The workshop was designed as a pragmatic validation exercise, focusing on turning evidence into action and identifying realistic opportunities for progress:
- What could be implemented within existing institutional mandates
- What could be achieved in the short and medium term
- What actions required sequencing or broader coordination beyond sector-level authority
The objective was clear: not to debate the existence of leakages, but to collectively identify actionable steps to enable Sri Lanka to capture greater value from its tourism economy.
Three thematic panels addressed:
- Formalization, digitalization, and incentives
- Strengthening local value chains and sourcing
- Sustainability, skills, and destination positioning
With support from industry associations, the workshop’s outcomes will directly inform the preparation of a three-year implementation roadmap led by SLTDA. This roadmap will prioritize practical and achievable measures, including clearer and progressive formalization pathways, realistic opportunities for import substitution, and enhanced consumer awareness through better use of digital tools.
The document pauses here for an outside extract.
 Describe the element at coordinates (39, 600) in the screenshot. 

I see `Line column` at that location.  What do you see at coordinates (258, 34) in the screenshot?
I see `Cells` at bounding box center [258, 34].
A key focus will be on improving market credibility and access, where continued access to platforms, promotion, and partnerships will increasingly depend on compliance with SLTDA registration and quality requirements, preceding any enforcement or sanctioning measures. Improved inter-institutional coordination will support this transition.
As tourist arrivals continue to recover, Sri Lanka’s challenge is not merely to increase visitor numbers but to ensure that a larger share of tourism value remains in the country and benefits its citizens. This workshop marked a significant first step toward achieving that goal.